**Request**
Copy the following data line for line, without changing anything.

********

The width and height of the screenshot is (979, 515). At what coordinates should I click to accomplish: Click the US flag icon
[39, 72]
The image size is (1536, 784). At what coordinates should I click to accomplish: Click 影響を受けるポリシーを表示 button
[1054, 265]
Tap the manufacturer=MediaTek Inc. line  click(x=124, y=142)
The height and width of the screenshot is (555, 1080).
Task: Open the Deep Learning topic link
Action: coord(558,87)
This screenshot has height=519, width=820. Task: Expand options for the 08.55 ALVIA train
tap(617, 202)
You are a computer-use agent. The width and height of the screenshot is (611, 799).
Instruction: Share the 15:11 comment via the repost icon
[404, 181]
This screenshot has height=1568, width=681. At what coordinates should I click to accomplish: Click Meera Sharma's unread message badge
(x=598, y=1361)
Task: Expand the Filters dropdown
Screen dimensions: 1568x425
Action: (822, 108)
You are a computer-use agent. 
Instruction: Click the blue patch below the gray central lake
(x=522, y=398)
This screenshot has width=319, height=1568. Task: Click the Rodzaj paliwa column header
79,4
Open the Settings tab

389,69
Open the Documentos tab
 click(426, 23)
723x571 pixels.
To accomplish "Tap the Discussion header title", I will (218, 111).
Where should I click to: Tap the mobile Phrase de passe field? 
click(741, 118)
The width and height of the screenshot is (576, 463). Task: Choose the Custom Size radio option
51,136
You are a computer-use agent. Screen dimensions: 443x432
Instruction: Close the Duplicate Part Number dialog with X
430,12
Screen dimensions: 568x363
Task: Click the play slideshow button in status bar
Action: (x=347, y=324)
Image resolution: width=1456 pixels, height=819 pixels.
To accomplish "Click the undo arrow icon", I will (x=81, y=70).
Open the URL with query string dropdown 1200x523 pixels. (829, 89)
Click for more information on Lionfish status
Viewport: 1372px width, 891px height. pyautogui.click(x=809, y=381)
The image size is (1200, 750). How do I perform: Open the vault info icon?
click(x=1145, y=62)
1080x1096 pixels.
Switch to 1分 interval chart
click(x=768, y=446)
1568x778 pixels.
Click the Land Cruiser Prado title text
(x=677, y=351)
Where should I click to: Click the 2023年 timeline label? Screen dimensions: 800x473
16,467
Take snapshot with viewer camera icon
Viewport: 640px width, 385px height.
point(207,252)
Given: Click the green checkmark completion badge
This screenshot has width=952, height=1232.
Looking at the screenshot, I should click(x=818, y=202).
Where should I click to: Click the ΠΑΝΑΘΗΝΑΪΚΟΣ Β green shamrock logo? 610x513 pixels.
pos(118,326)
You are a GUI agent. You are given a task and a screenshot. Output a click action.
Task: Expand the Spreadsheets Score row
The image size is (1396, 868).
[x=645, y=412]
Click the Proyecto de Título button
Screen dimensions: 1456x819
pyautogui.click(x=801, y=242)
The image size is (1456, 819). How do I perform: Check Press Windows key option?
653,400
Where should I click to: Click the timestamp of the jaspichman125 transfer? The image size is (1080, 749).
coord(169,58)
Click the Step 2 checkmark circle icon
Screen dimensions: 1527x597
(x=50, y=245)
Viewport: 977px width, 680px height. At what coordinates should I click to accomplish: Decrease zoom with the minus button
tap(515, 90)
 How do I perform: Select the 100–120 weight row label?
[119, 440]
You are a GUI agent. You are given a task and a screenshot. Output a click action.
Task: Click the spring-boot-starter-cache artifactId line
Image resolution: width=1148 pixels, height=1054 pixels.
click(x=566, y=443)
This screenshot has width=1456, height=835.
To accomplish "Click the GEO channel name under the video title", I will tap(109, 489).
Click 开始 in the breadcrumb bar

********

**The response**
The width and height of the screenshot is (979, 515). At what coordinates should I click to accomplish: Click the US flag icon
[39, 72]
The image size is (1536, 784). At what coordinates should I click to accomplish: Click 影響を受けるポリシーを表示 button
[1054, 265]
Tap the manufacturer=MediaTek Inc. line  click(x=124, y=142)
The height and width of the screenshot is (555, 1080).
Task: Open the Deep Learning topic link
Action: coord(558,87)
This screenshot has height=519, width=820. Task: Expand options for the 08.55 ALVIA train
tap(617, 202)
You are a computer-use agent. The width and height of the screenshot is (611, 799).
Instruction: Share the 15:11 comment via the repost icon
[404, 181]
This screenshot has height=1568, width=681. At what coordinates should I click to accomplish: Click Meera Sharma's unread message badge
(x=598, y=1361)
Task: Expand the Filters dropdown
Screen dimensions: 1568x425
Action: (822, 108)
You are a computer-use agent. 
Instruction: Click the blue patch below the gray central lake
(x=522, y=398)
This screenshot has width=319, height=1568. Task: Click the Rodzaj paliwa column header
79,4
Open the Settings tab

389,69
Open the Documentos tab
 click(426, 23)
723x571 pixels.
To accomplish "Tap the Discussion header title", I will (218, 111).
Where should I click to: Tap the mobile Phrase de passe field? 
click(741, 118)
The width and height of the screenshot is (576, 463). Task: Choose the Custom Size radio option
51,136
You are a computer-use agent. Screen dimensions: 443x432
Instruction: Close the Duplicate Part Number dialog with X
430,12
Screen dimensions: 568x363
Task: Click the play slideshow button in status bar
Action: (x=347, y=324)
Image resolution: width=1456 pixels, height=819 pixels.
To accomplish "Click the undo arrow icon", I will (x=81, y=70).
Open the URL with query string dropdown 1200x523 pixels. (829, 89)
Click for more information on Lionfish status
Viewport: 1372px width, 891px height. pyautogui.click(x=809, y=381)
The image size is (1200, 750). How do I perform: Open the vault info icon?
click(x=1145, y=62)
1080x1096 pixels.
Switch to 1分 interval chart
click(x=768, y=446)
1568x778 pixels.
Click the Land Cruiser Prado title text
(x=677, y=351)
Where should I click to: Click the 2023年 timeline label? Screen dimensions: 800x473
16,467
Take snapshot with viewer camera icon
Viewport: 640px width, 385px height.
point(207,252)
Given: Click the green checkmark completion badge
This screenshot has width=952, height=1232.
Looking at the screenshot, I should click(x=818, y=202).
Where should I click to: Click the ΠΑΝΑΘΗΝΑΪΚΟΣ Β green shamrock logo? 610x513 pixels.
pos(118,326)
You are a GUI agent. You are given a task and a screenshot. Output a click action.
Task: Expand the Spreadsheets Score row
The image size is (1396, 868).
[x=645, y=412]
Click the Proyecto de Título button
Screen dimensions: 1456x819
pyautogui.click(x=801, y=242)
The image size is (1456, 819). How do I perform: Check Press Windows key option?
653,400
Where should I click to: Click the timestamp of the jaspichman125 transfer? The image size is (1080, 749).
coord(169,58)
Click the Step 2 checkmark circle icon
Screen dimensions: 1527x597
(x=50, y=245)
Viewport: 977px width, 680px height. At what coordinates should I click to accomplish: Decrease zoom with the minus button
tap(515, 90)
 How do I perform: Select the 100–120 weight row label?
[119, 440]
You are a GUI agent. You are given a task and a screenshot. Output a click action.
Task: Click the spring-boot-starter-cache artifactId line
Image resolution: width=1148 pixels, height=1054 pixels.
click(x=566, y=443)
This screenshot has width=1456, height=835.
To accomplish "Click the GEO channel name under the video title", I will tap(109, 489).
Click 开始 in the breadcrumb bar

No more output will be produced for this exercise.